Load the scheduler with root privileges:

sudo src/dsq_manager

Verifying the Scheduler Loaded

Once dsq_manager is running, the kernel exposes the active scheduler name at a debugfs path:

cat /sys/kernel/debug/sched_ext/root/ops

That should print dsq_manager. To confirm the BPF programs are present in the kernel:

bpftool prog show name dsq_mgr_enqueue
bpftool prog show name dsq_mgr_dispatch

Each program’s instruction count and loaded timestamp will appear. If either is missing, check dmesg — a failed init() or BPF verifier rejection will produce a message there.

Setting Task Priority

To move a running process into the HIGH or LOW tier, pass its PID and the tier number to the loader while it is running. Tier 0 is HIGH, 1 is NORMAL, 2 is LOW:

sudo src/dsq_manager --priority $(pgrep my_latency_app) 0

The loader writes the desired tier into a BPF hash map. The next time init_task() runs for that process, it reads from that map and populates task_ctx.priority accordingly.

Watching It in Production

With the scheduler loaded, the three most useful things to observe in parallel are queue depth, dispatch latency, and the starvation counter.

Poll queue depths from userspace by reading the dsq_stats_map BPF map directly. The nr_queued field tells you how much work is sitting in each tier. If DSQ_LOW.nr_queued grows monotonically while dispatched stays flat, the starvation guard is not firing fast enough — lower PROMO_RATIO.

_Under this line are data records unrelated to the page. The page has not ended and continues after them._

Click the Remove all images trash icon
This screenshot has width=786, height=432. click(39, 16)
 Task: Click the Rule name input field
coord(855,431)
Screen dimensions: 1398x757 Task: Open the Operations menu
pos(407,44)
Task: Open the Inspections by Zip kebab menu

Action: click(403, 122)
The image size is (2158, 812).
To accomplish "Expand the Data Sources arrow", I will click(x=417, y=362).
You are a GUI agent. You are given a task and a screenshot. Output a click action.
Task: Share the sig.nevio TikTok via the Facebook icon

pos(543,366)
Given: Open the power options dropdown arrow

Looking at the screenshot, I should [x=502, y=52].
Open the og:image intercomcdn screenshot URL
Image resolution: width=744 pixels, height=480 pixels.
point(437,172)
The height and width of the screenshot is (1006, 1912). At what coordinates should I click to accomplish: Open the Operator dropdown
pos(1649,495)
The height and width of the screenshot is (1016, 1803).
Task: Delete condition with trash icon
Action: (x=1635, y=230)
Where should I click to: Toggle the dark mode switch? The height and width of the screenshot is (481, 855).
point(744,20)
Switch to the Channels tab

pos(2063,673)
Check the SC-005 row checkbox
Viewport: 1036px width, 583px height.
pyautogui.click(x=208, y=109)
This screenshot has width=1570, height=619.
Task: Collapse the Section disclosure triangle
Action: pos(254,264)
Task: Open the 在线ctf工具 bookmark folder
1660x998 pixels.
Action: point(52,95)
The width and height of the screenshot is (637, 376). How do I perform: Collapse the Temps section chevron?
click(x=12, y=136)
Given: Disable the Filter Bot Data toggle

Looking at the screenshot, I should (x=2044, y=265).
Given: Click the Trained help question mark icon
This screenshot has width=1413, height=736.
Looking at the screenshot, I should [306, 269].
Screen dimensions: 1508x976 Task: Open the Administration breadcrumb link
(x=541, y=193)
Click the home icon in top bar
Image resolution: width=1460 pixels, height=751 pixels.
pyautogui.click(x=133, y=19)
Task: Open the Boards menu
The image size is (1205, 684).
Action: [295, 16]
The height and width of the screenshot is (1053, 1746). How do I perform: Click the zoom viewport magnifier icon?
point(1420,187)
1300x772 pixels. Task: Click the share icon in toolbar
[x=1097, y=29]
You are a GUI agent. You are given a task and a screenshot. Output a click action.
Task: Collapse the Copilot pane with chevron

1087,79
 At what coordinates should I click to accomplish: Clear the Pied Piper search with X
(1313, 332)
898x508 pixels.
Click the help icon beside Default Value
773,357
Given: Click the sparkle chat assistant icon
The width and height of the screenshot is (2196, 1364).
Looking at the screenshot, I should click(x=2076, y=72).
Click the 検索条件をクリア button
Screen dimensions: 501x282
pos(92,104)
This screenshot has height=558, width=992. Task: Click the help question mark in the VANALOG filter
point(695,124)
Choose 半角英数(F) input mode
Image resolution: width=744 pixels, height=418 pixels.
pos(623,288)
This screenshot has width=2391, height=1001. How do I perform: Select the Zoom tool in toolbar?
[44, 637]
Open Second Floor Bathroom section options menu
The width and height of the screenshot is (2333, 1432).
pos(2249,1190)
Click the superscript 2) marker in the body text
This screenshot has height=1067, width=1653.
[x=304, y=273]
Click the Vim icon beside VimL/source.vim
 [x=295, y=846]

Scheduling latency comes from the latency_sum_ns / latency_count values the running() callback maintains. For the HIGH tier, latency over 500 microseconds on an unloaded system indicates contention in select_cpu() or excessive time spent in the BPF verifier’s instruction limit.

Use perf sched latency alongside the BPF stats for cross-validation. If perf shows high average wait times for SCHED_NORMAL tasks that your BPF maps show as HIGH priority, the classification logic in enqueue() is not reading task_ctx.priority correctly — check whether bpf_task_storage_get() is returning NULL for those tasks and the fallback path is dropping them into DSQ_NORMAL.

Cleanup

./cleanup.sh

This stops any running demo container, removes the Docker image, and deletes the compiled binary. The BPF scheduler unloads automatically when the dsq_manager process exits — the kernel detects the struct_ops link going away and falls back to CFS.